Das waren Postler mit 20 Jahren Betriebserfahrung. Die haben ein wahnsinniges
Know-how. ... Hier heraußen haben wir dann drei bis vier Monate gebraucht, um
sie wieder an ihren früheren Platz zurück zu bringen.“ (Interview 8)
Ein anderes Beispiel:
„Wir hatten einen Werkstattmeister... der den Gruppenleitertest nicht bestanden
hat und dann in eine Abteilung gesteckt wurde, um Briefe zu sortieren. Der hat
früher [am Westbahnhof] das Be- und Entladen der LKWs organisiert. Nach einem
halben Jahr haben sie ihn angefleht, er möge rauskommen und ihnen das Be- und
Entladen organisieren.“ (Interview 8)
Die massiven Probleme, die bei der Inbetriebnahme des BZW auftraten, sind deshalb
nach Ansicht der Personalvertretung nicht zufällig entstanden. Das Management habe
geglaubt, auf viele Jahre Erfahrung und betriebliches Know-how verzichten zu können
und hätte damit einen beinharten Schiffbruch erlitten.
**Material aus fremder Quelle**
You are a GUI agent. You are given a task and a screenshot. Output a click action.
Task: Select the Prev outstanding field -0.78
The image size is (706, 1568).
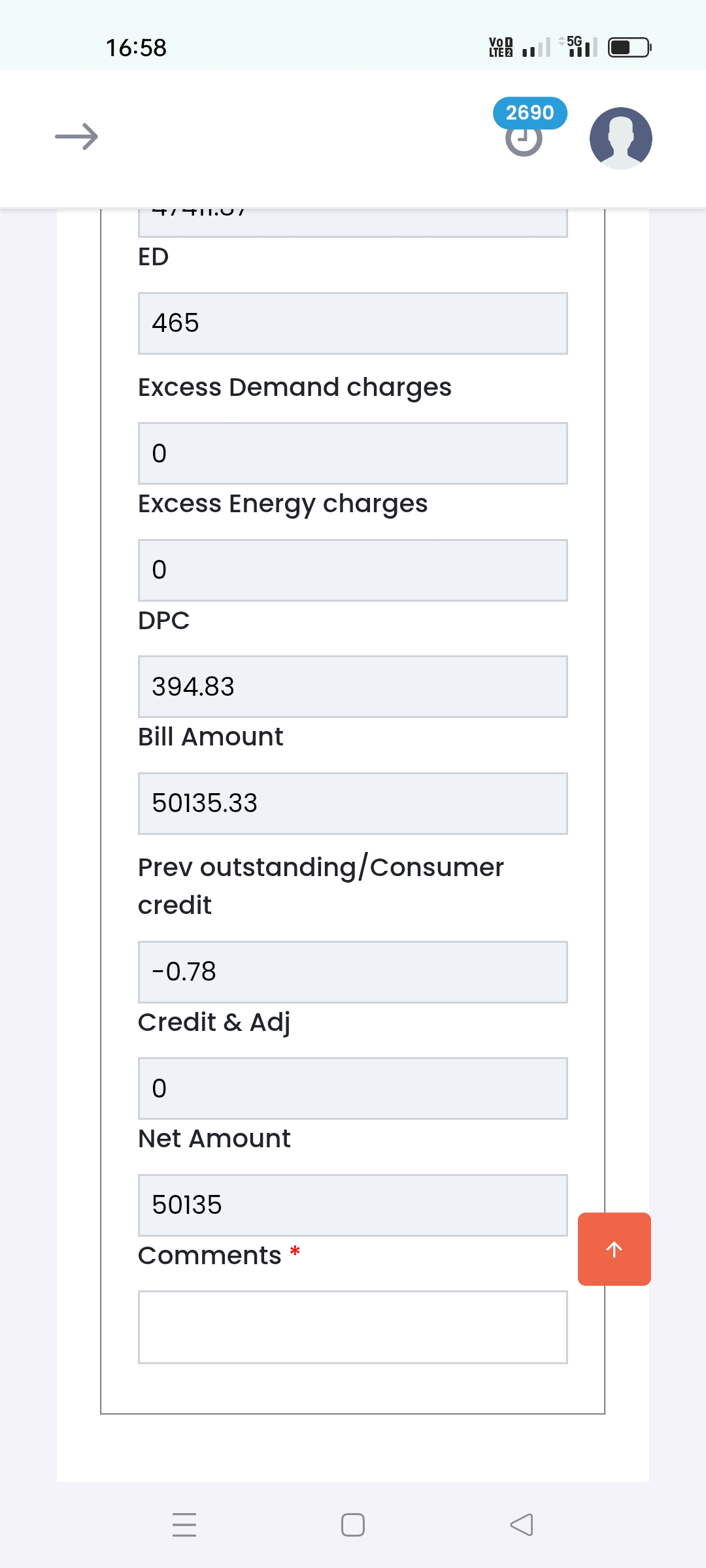coord(352,972)
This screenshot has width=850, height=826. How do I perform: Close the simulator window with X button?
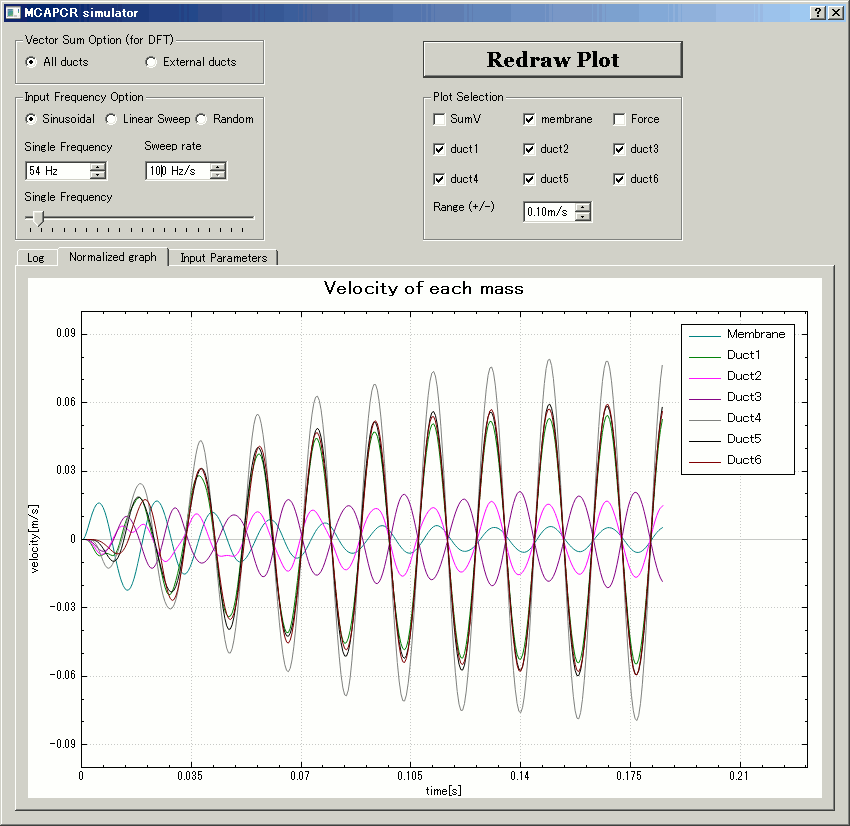tap(835, 12)

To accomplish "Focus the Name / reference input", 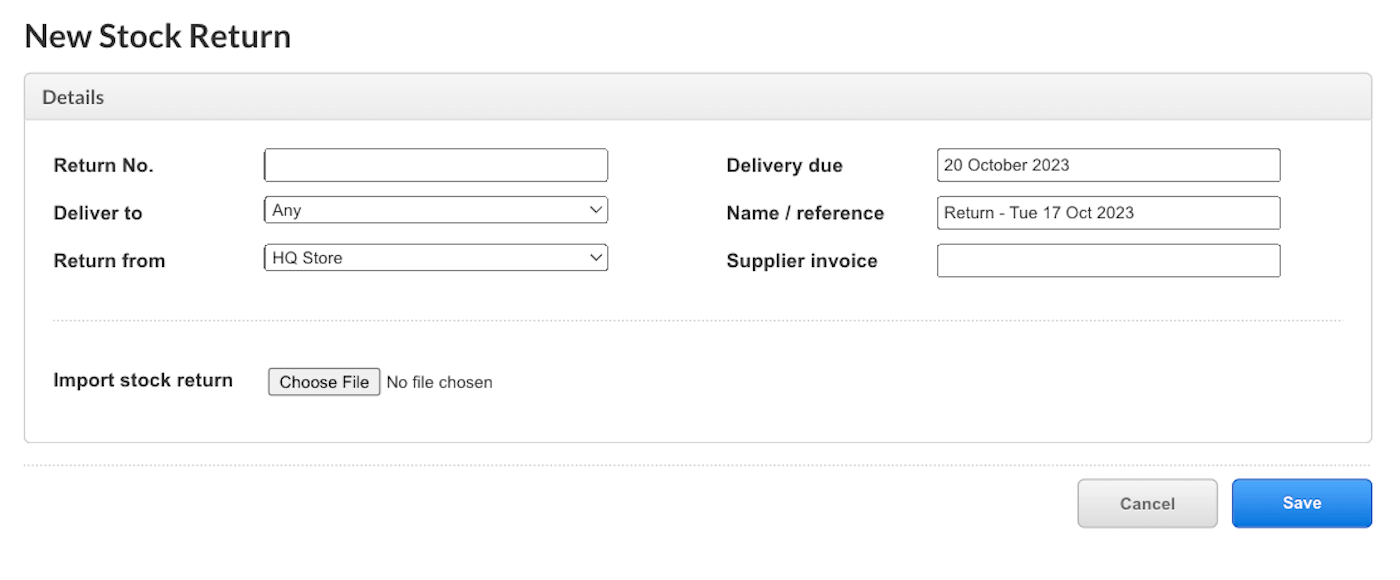I will pos(1108,213).
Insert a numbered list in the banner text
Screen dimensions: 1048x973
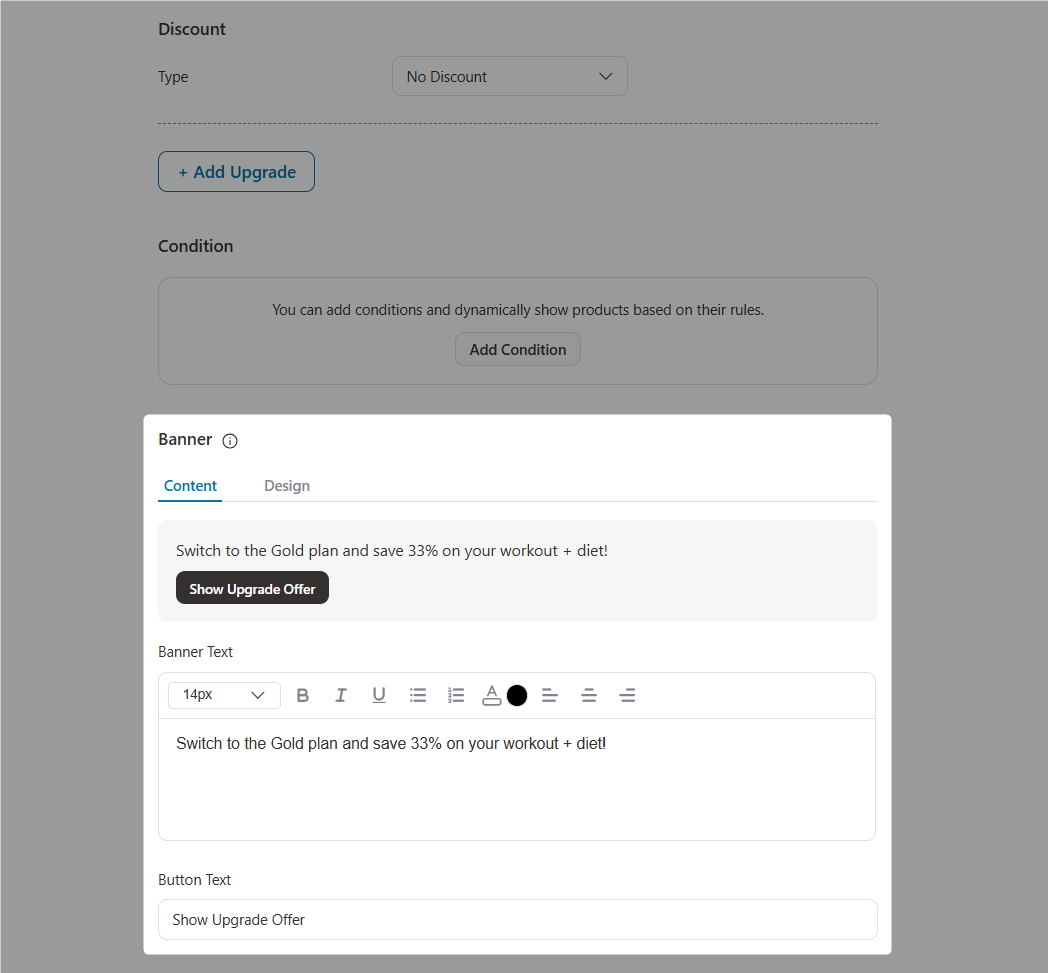(456, 695)
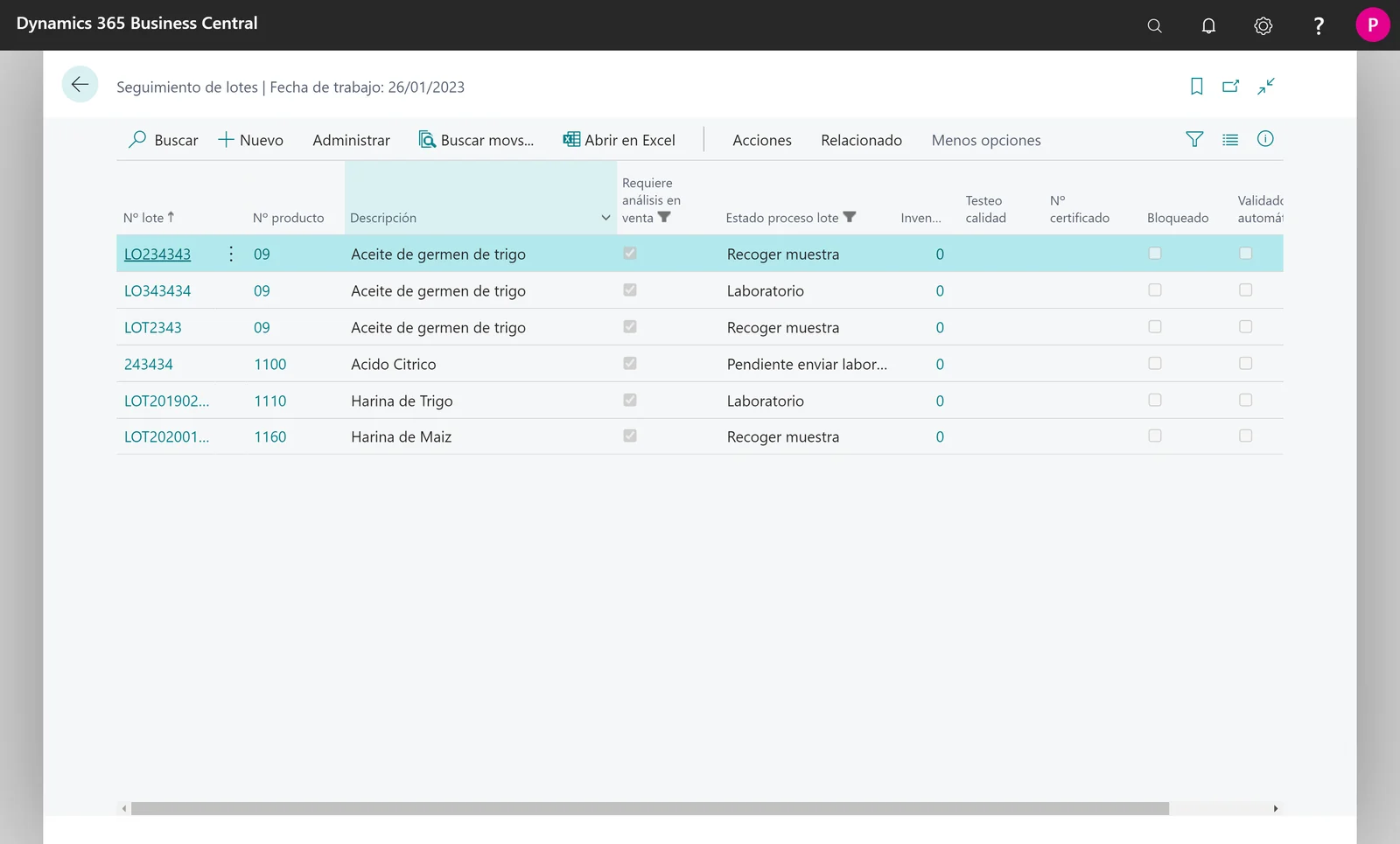Click Abrir en Excel button
Image resolution: width=1400 pixels, height=844 pixels.
(620, 140)
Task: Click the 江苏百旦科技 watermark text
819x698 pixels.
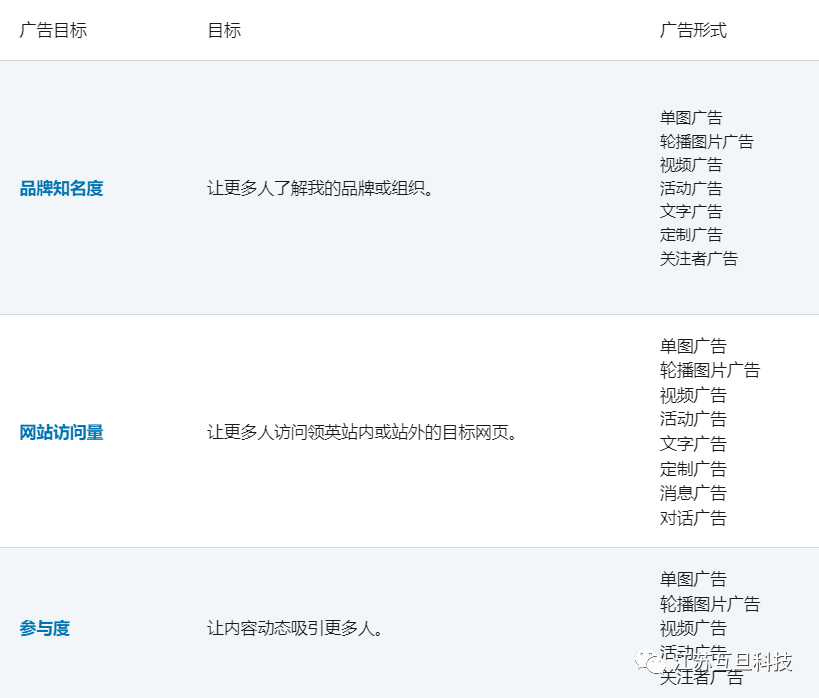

Diese Vorgangsweise steht
übrigens im krassen Widerspruch zur Eigendarstellung der Post, wo unter anderem
festgestellt wird, dass das „Human Capital“ für die Zukunft des Unternehmens nicht
verkannt werden dürfe.
„Sowohl der wirtschaftliche Erfolg als auch der überwirtschaftliche Wert der Ös-
terreichischen Post AG wird letztlich durch das tägliche Handeln der Mitarbeite-
rinnen und Mitarbeiter bestimmt.“ (Post Geschäftsbericht 2002:9)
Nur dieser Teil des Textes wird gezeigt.